I’m not having very good tooth-luck at the moment. It’s just the one tooth, really, but I broke a chunk off of it (I had an encounter with a rogue popcorn kernel) a couple of weeks ago. Then yesterday, I finally had the dentist appointment to get it patched up – they sort of stuck filling amalgam to the side of it. Which still didn’t cover up the sharp edge completely, but I have another appointment to go again next Monday that I think is to add another layer or something. The trouble is, despite having followed the instructions not to eat for 3-4 hours after the appointment yesterday, and not even having had anything crunchy or hard to chew… the filling fell out again this evening. D’oh!!!! I s’pose I’d better call the dentist tomorrow and see if I’m still to go in on Monday or what.

Other than that, today I have mostly been knitting and listening to podcasts. Which is good, as I have lots of both to get through! Oh, and I also went to the Carers & Families coffee morning at the Hastings Resource Centre with Mum. I’m having a Christmas dinner there tomorrow too. Nom nom nom!! :-)

Catching up

Whoops, I’ve been absent for a bit, haven’t I? I’ve been down with an attack of the April’s, you see.

I don’t know why exactly (although I’ve got a theory: it could be bunnies*) it happens every year, but starting in April, I always go through a depressive period. The joys of spring tend to be less than joyous. Not every day, for every thing, because there are lots of things that objectively I love about this time of the year. But mentally, it’s not one of my best times. Some years it’s lasted for months, getting worse and worse until I’ve been in a right state. Others, it’s been better, and it’s only really since I’ve been diagnosed with the bipolar that I’ve been keeping proper track anyway. But since then it’s depended on my medication, my own and others’ awareness of my mental state, and how soon it’s picked up on and started to be dealt with.
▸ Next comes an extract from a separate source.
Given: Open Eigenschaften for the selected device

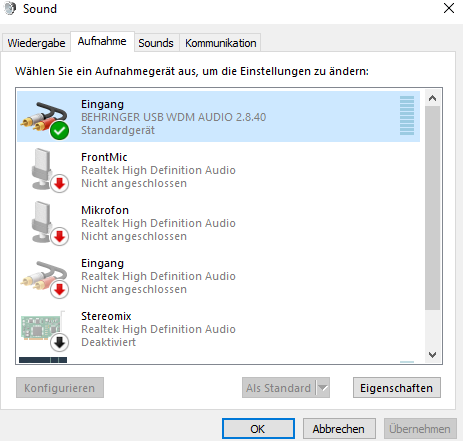Looking at the screenshot, I should click(x=397, y=388).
*or seriously, something to do with stuff that happened when I was around 18 which I won’t bore you with now, but was at this time of year. And btw, name that fannish reference!
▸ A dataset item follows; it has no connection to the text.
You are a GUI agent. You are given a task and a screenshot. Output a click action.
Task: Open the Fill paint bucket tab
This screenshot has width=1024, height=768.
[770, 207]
This time, I only had about a week (or maybe 10 days… it blurs) of not being able to move out of bed / eat / etc. After that, there was a thankfully quite short period of getting myself back into a more normal routine again, and now I’m feeling a lot better. Hoorah! Interestingly (to me anyway *g*) getting back to normal once I’d been able to recognise and start coping with the depression as depression just took about three or four days. Before I got really low, I’d been struggling with a wonky sleep routine and lack of motivation for a good couple of weeks, and I was frustrated and annoyed with myself for not being able to sort it out. Now, I can “forgive” myself for all that because now I realise it was the start of the low mood swing. I’m not quite sure if I could have done anything at that time to head the low off… perhaps that’s something to talk to someone (doctor? CPN? counsellor?) about.
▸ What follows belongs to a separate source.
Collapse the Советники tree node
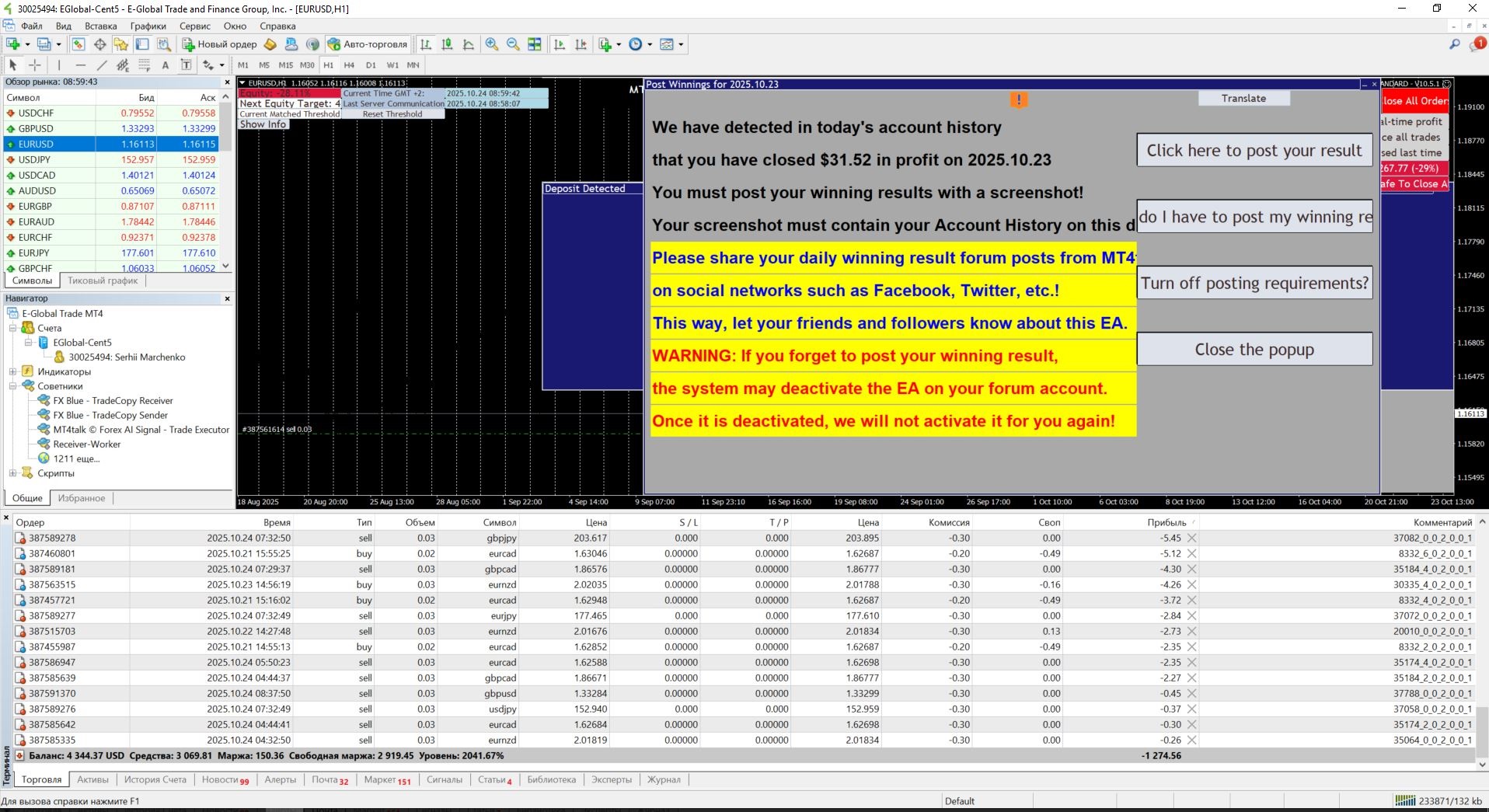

However, like I said above, there are things I do love about this time of year, so it certainly hasn’t all been doom and gloom. I haven’t got out and about as much as I’d like of course, but I did get to enjoy the snow at my Mum’s house, the sun in my flat (I have huge windows and my bedroom is a sun-trap), and the sea-air down on the seafront once or twice as well. And of course, being inside so much, I have got some knitting done, and a lot of reading. I did sleep most of the time when I was down (and I do mean most of the time: generally 16-20 hours a day!) but when I was awake, I was at least able to do those things.

What did I knit? Well, I’ll talk about that more in another post, but I finished my Pentathlon socks (yay!), I’m making two pairs of baby bootees for Ally’s little ‘un (who is due next week – the 23rd), and I’m working on Mum’s birthday present (also 23rd). Things are going much faster now I’m feeling more myself again, of course. Which is nice :-)

I’m behind on Project 365 of course – there are only so many photos I could take of the inside of my flat anyway *g*. What are you sposed to do when you miss some days, I wonder? Just skip them, or fudge it and fill the gaps with spare shots from other days? Is there a school of thought on that?